**Task brief:**
Make an exact copy, from the records below, of the lines from the line containing "Task: Save the" to the line containing "Image resolution: width=320", both lines included, excluding pictures.
====== Data ======
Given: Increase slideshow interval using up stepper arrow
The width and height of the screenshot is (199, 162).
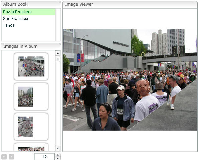Looking at the screenshot, I should tap(58, 155).
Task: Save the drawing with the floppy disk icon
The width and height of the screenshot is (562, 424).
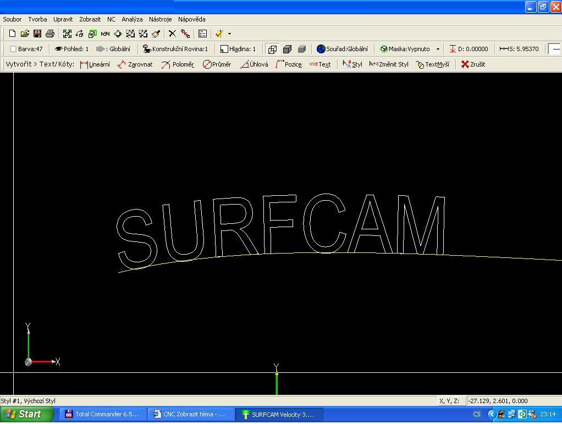Action: [x=37, y=34]
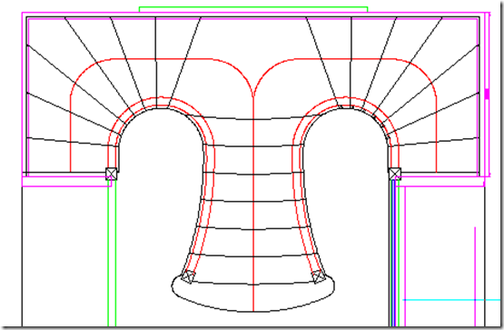
Task: Pick the bottom-right newel post symbol
Action: coord(318,276)
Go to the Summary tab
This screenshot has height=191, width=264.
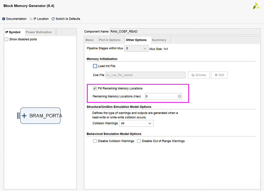pyautogui.click(x=159, y=40)
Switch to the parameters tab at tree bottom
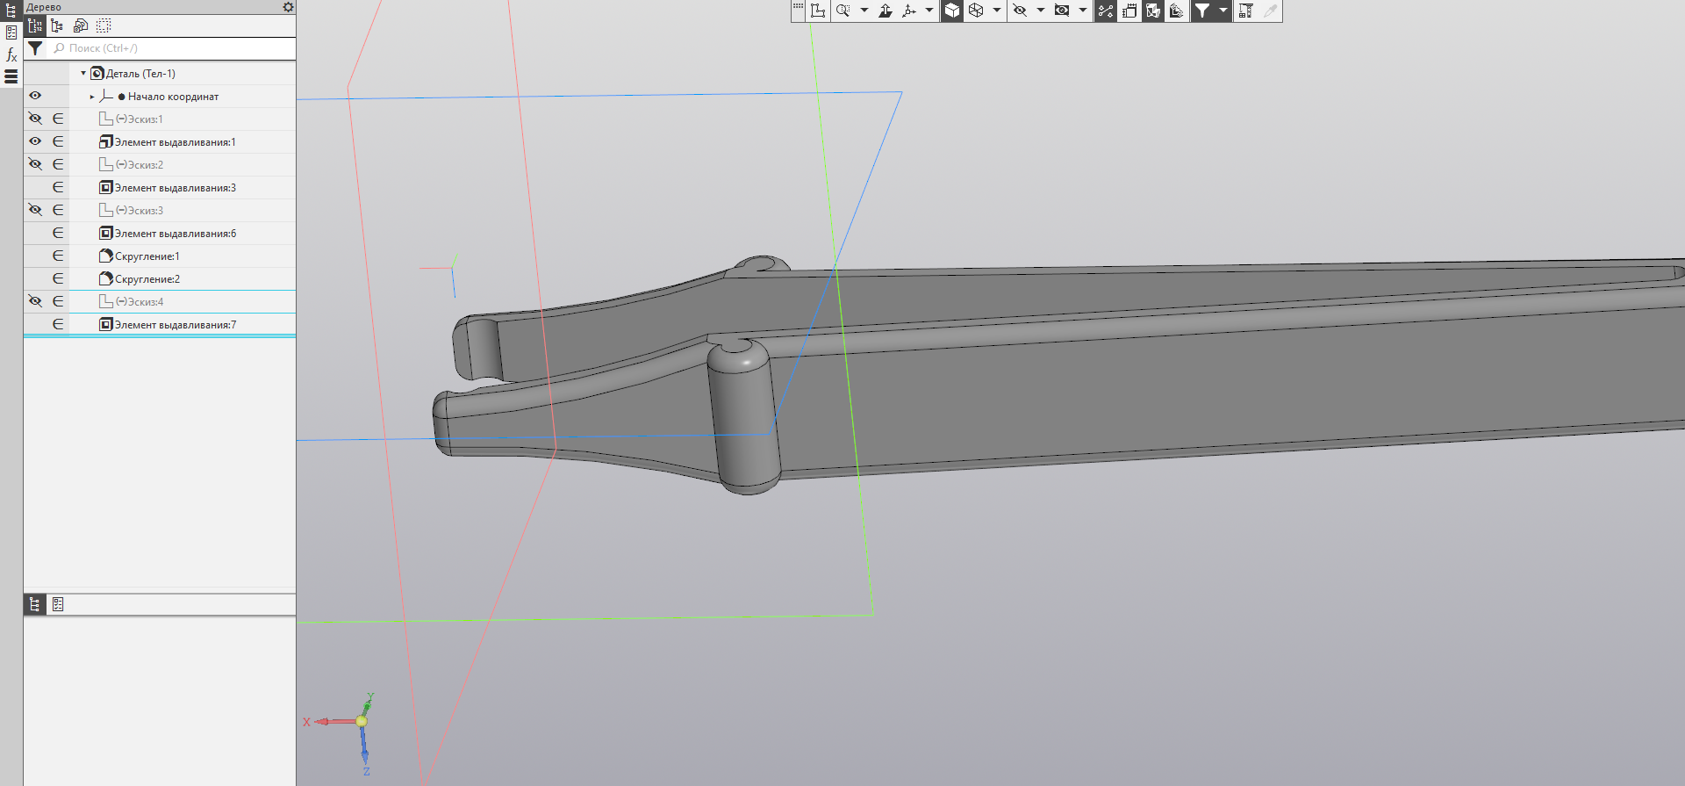This screenshot has width=1685, height=786. 58,604
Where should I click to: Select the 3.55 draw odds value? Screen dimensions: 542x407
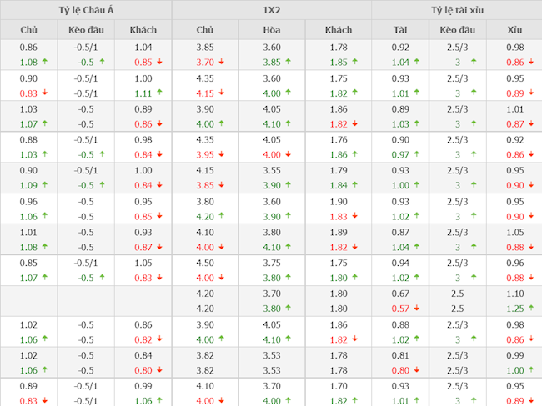pos(271,170)
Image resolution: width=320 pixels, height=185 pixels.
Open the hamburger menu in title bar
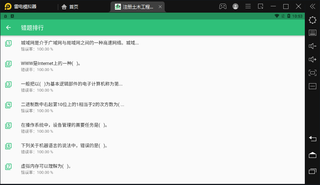click(248, 6)
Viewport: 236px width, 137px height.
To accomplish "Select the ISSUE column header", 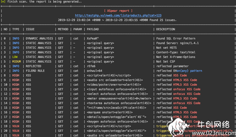I will tap(30, 29).
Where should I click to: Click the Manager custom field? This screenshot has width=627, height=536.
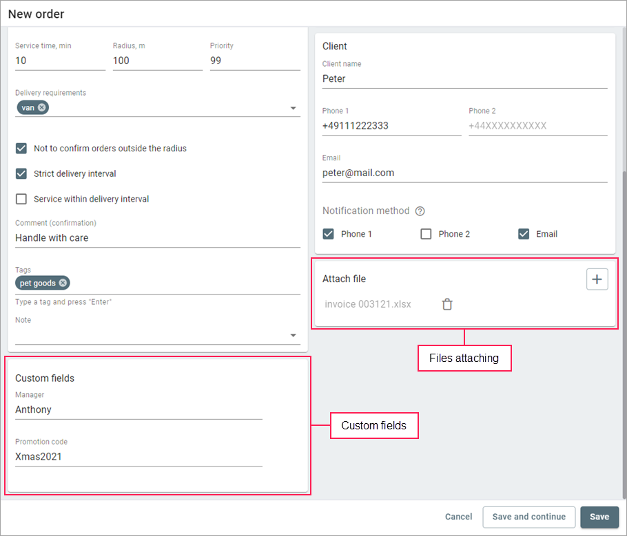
======
**Written answer:**
Task: Save the drawing with the floppy disk icon
The width and height of the screenshot is (562, 424).
Action: [x=37, y=34]
Task: Pick the bottom-right newel post symbol
Action: coord(318,276)
Go to the Summary tab
This screenshot has height=191, width=264.
pyautogui.click(x=159, y=40)
Switch to the parameters tab at tree bottom
This screenshot has width=1685, height=786. 58,604
Where should I click to: Select the 3.55 draw odds value? Screen dimensions: 542x407
pos(271,170)
Image resolution: width=320 pixels, height=185 pixels.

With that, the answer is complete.